The council rejected a rezoning, saying in a report the hospital site was ‘‘not earmarked for future residential development’’.
NSW Planning Minister Brad Hazzard will have the final say.
NSW Health wrote to the council in December to request that the site be given a ‘‘general residential zoning or some other flexible mixed-use zoning’’.
The letter, from business and asset services director David Gates, said the site’s infrastructure zoning was OK now, but it ‘‘may be restrictive for long-term development opportunities’’.
The disclosure follows a Newcastle Herald report on Saturday about a push for the hospital’s psychiatric services to be moved to ‘‘more appropriate settings’’.
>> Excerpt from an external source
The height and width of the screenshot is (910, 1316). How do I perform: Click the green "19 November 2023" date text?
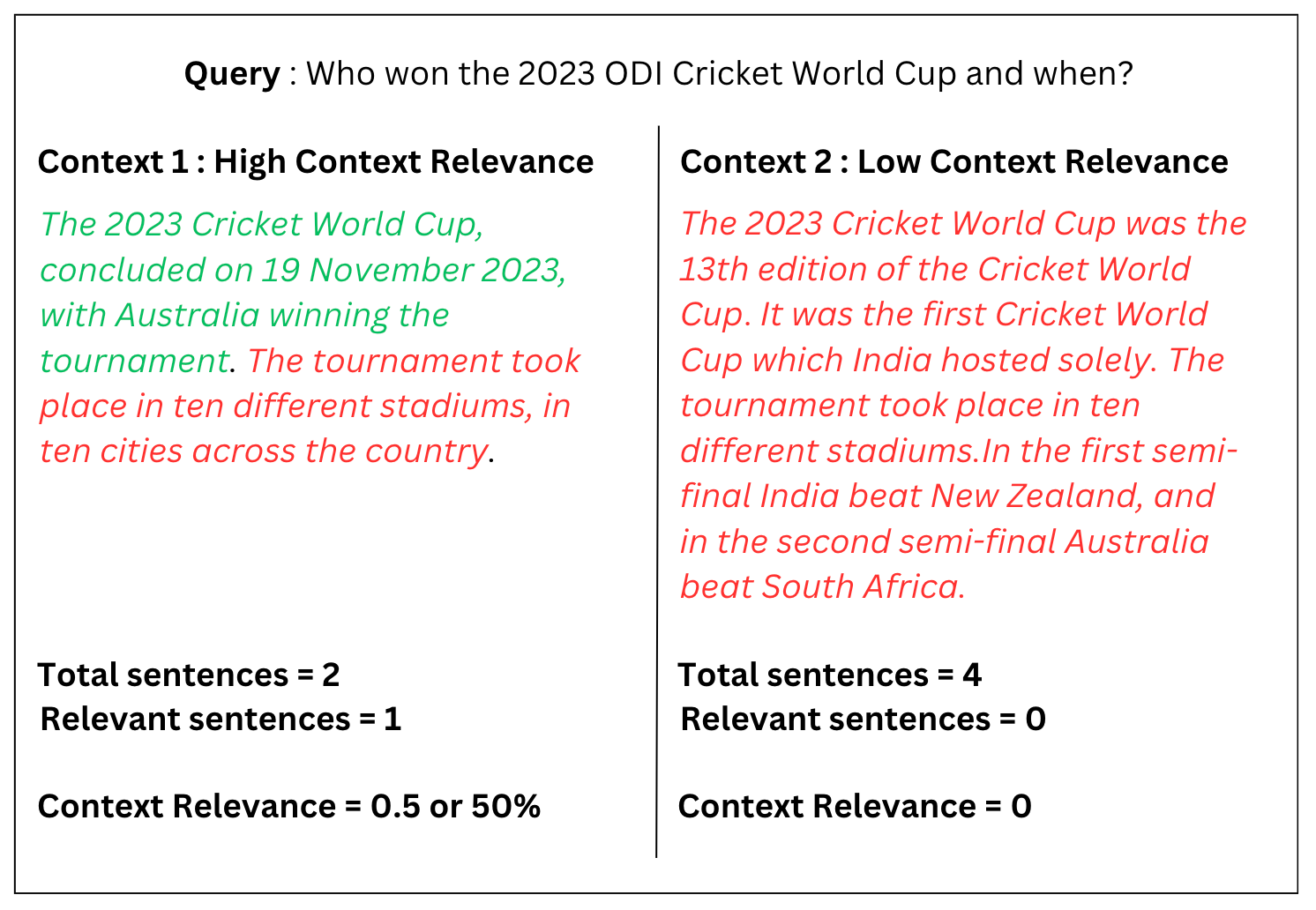click(412, 270)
The hospital site attracts hundreds of kangaroos and some have suggested an eco-style development to take advantage of that. But Lake Macquarie MP Greg Piper said it was premature to discuss rezoning the hospital site in the absence of a strategic plan.
‘‘The community, patients and staff of the hospital have a right to know what Hunter New England Health is thinking,’’ Mr Piper said.
‘‘Discussions about the site’s future shouldn’t be compromised by stealthy moves to reposition it for redevelopment.’’
Mr Piper said successive governments had run down the hospital.
‘‘It could be at the forefront of providing mental health and other services to our community,’’ he said.
Hunter New England Health property manager Eddie Pirillo said yesterday the rezoning move ‘‘did not reflect any immediate plans to move services from the campus’’.
Mr Pirillo said the letter advised the council that NSW Health had been ‘‘reviewing and considering the opportunity to enhance clinical health services ... on the site’’.
However, a Hunter New England Health-initiated assessment proposed shifting the hospital’s psychiatric services off the site over the next five years and partnering with non-government organisations in the community.
Mr Piper said community-based care ‘‘sounds good in theory’’.
‘‘But we know from past experience that when similar policies have been put in place, many patients have fallen through the cracks and ended up receiving inferior care,’’ he said, adding it strained non-government organisations.